İstenen Görev 1 - Kayıtlarda "Screen dimensions: 927x452" ifadesinin geçtiği satırdan başlayıp kayıtların son satırından sonra durarak bu satırları düzenleyin: "users icon" yerine "user icon" yazın, başka hiçbir şeyi değiştirmeyin. Resimleri yanıta dahil etmeyin.

Metin Bölümü -
· · · ·

Bomba Gibi Kartlar!

Bundan dört yıl önceydi; Şişli İktisadi ve Ticari İlimler Yüksek Okulu’nun, 1973 girişli öğrencileri, okulu bitirdiklerinin onuncu yılında bir araya gelmek istediler. 1987’de, Strasbourg'da olan öğretim üyelerinden Prof. Server Tanilli’yi de aralarında görmek istediler, çağırdılar. Tanilli, gelemedi elbet. Onlara bir mektup göndererek teşekkür etti. İşte, o geceyi düzenleyenlerden bir okur, bana Tanilli'nin bu mektubunu yollamış yayımlamam için. Özetle şöyle diyor okur;
“Sayın Ekmekçi,
Tanilli'ye olan sevgi, saygınızı biliyorum. O, bizim için 1975-1978 dönemlerindeki öğrencileri için 'en önemli’ isimdir. Çok sevgili ve saygıdeğer bir kişilik, bilim adamıdır. Ondan çok şey öğrendik...

· · · ·

Sağlanan Bilgiler -
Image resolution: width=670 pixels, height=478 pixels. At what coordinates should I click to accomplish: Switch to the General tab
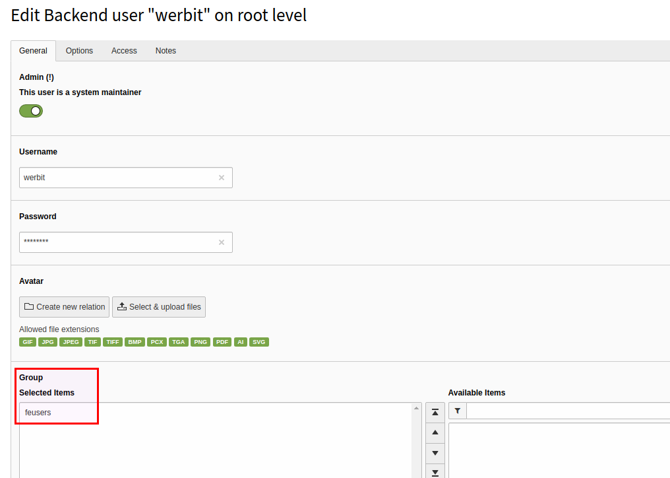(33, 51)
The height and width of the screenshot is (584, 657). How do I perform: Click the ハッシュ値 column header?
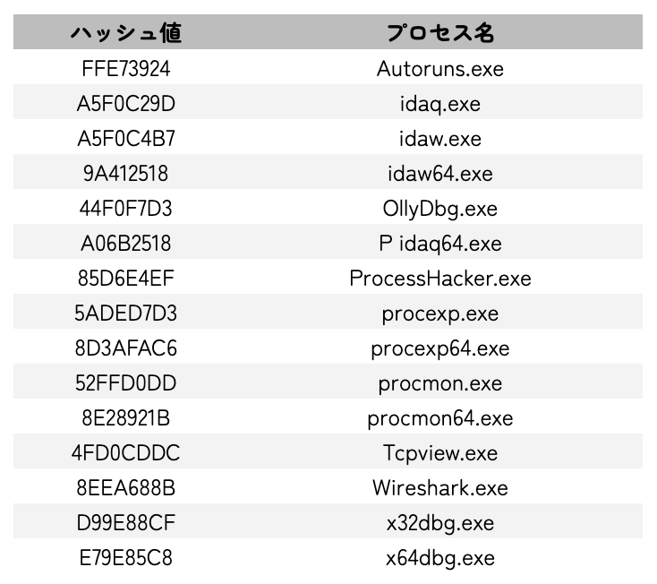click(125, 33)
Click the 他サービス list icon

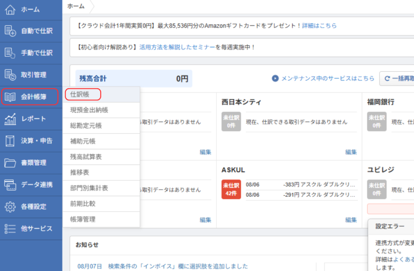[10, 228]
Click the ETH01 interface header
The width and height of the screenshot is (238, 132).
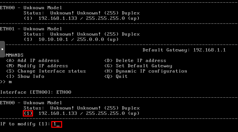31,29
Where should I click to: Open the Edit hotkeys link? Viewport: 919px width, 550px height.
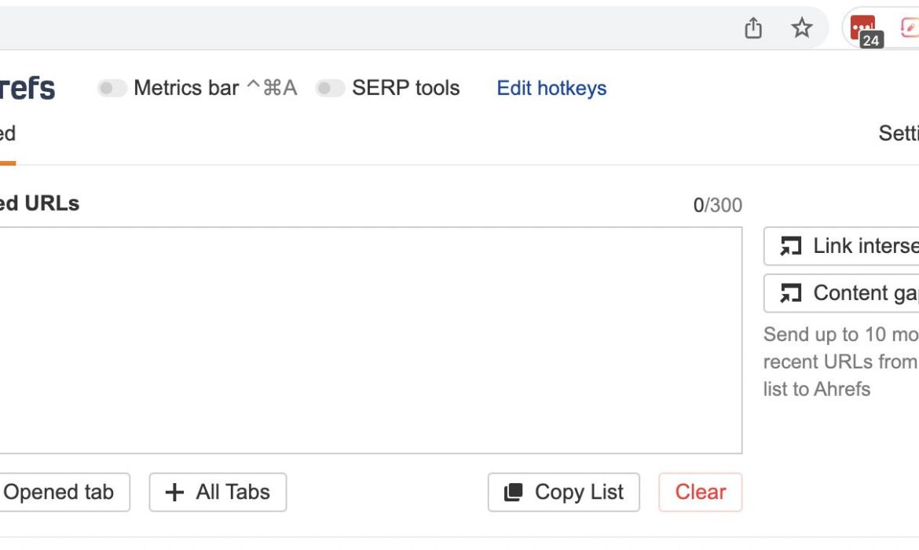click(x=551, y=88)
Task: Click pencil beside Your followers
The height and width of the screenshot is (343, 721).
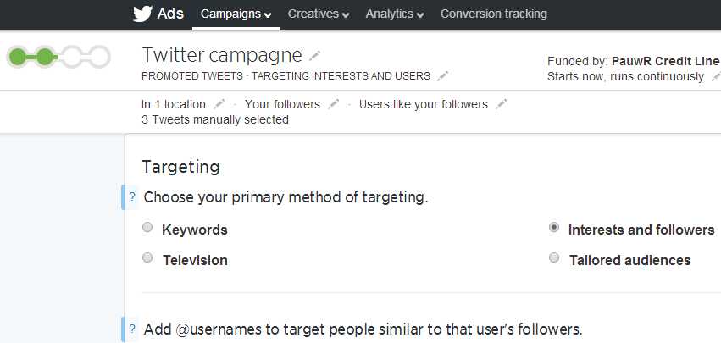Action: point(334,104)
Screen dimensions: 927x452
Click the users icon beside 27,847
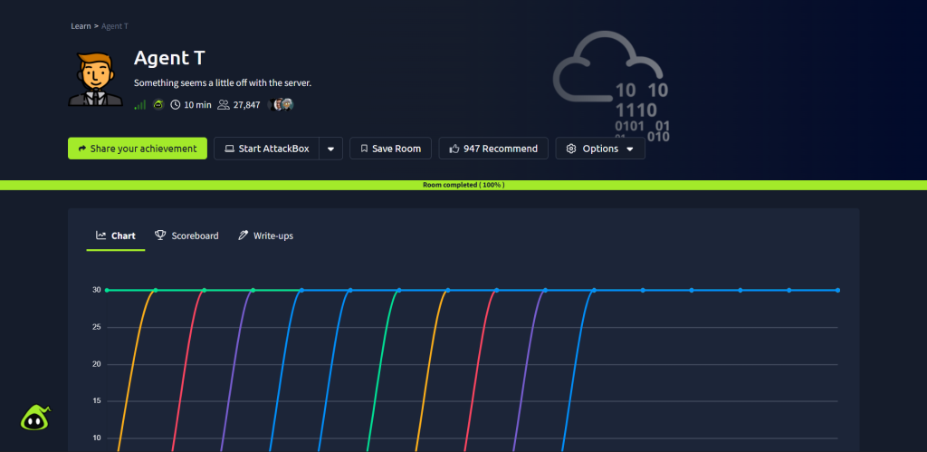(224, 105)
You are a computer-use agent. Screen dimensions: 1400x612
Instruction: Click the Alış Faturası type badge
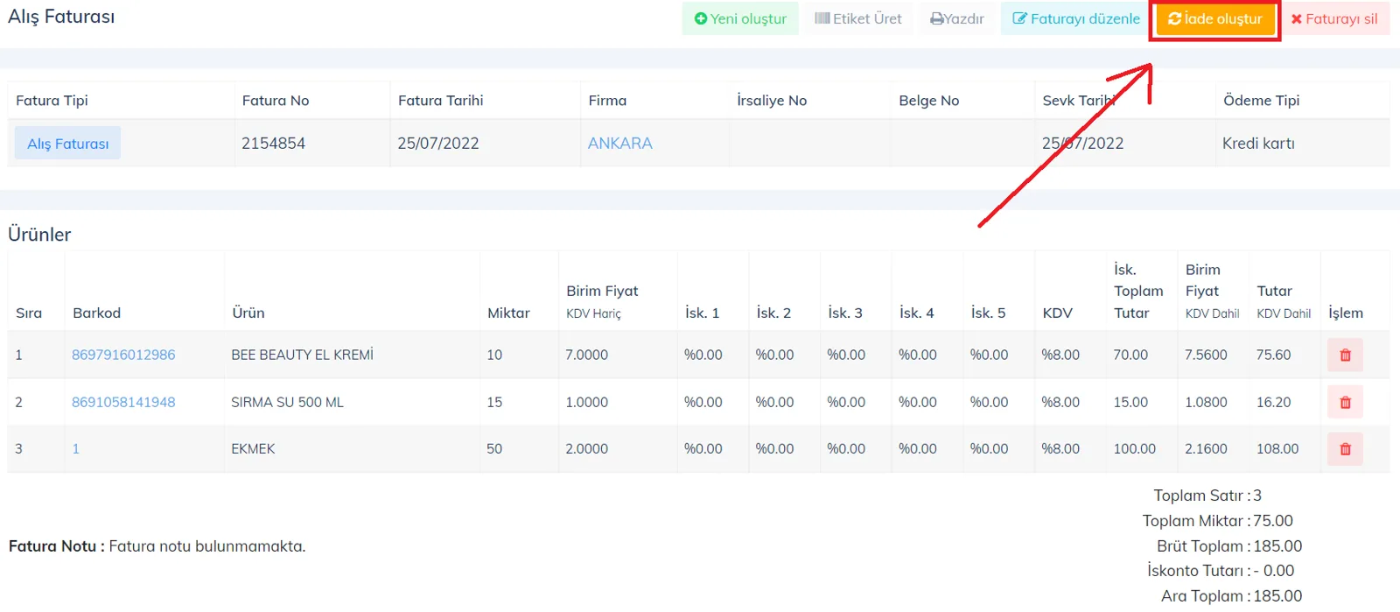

· · · ·

İstenen Görev 2 - Prof. Server Tanilli'nin eski öğrencilerine gönderdiği mektubu konu alan yazıyı kaldığı yerden devam ettirin.

Görev Çıktısı 1 -
Screen dimensions: 927x452
Click the user icon beside 27,847
(224, 105)
You are a computer-use agent. Screen dimensions: 1400x612
Instruction: Click the Alış Faturası type badge

Görev Çıktısı 2 -
Uygarlık Tarihi dersleri, Tanilli ile en çok istenen, ayakta izlenen, yüzlerce kişilik bir konferansa dönüşürdü. Ben hiçbir okulda, hiçbir yerde, her dersinden sonra ayakta dakikalarca alkışlanan bir hoca ve ders görmedim; siz gördünüz mü, duydunuz mu?
İşte, öyle derslerden birinde, 1978 ilkyaz günlerinden birinde, faşizm üzerine ödev vererek bitirdiği dersinden sonra, arabasıyla çıkıp gitti Osmanbey'deki İTİA Şişli SBF binasından ve Kadıköy'de faşist katillerin kurşunlarına hedef oldu...
Vurulmasaydı, en başarılı ödevi yayımlatacaktı bir yerde... Fakülte Genel Sekreteri Ziya Bey’in odasında, çıkmadan önce çay içip konuşmuştuk baş başa. Bir masal gibi her şey...
Tanilli'yi (biz, 1973 girişliler), on yıl sonraki buluşmamıza çağırmıştık İstanbul’daki; gelemedi, ama sıcak mektubuyla aramızda oldu. O mektubu çoğaltmış ve toplantıya gelen 50 arkadaşa da birer anı olarak dağıtmıştık. Hiçbir yerde yayımlanmayan bu mektuptan da sütununuzda söz edip alıntı yaparsanız, bir eksiklik giderilmiş olacak.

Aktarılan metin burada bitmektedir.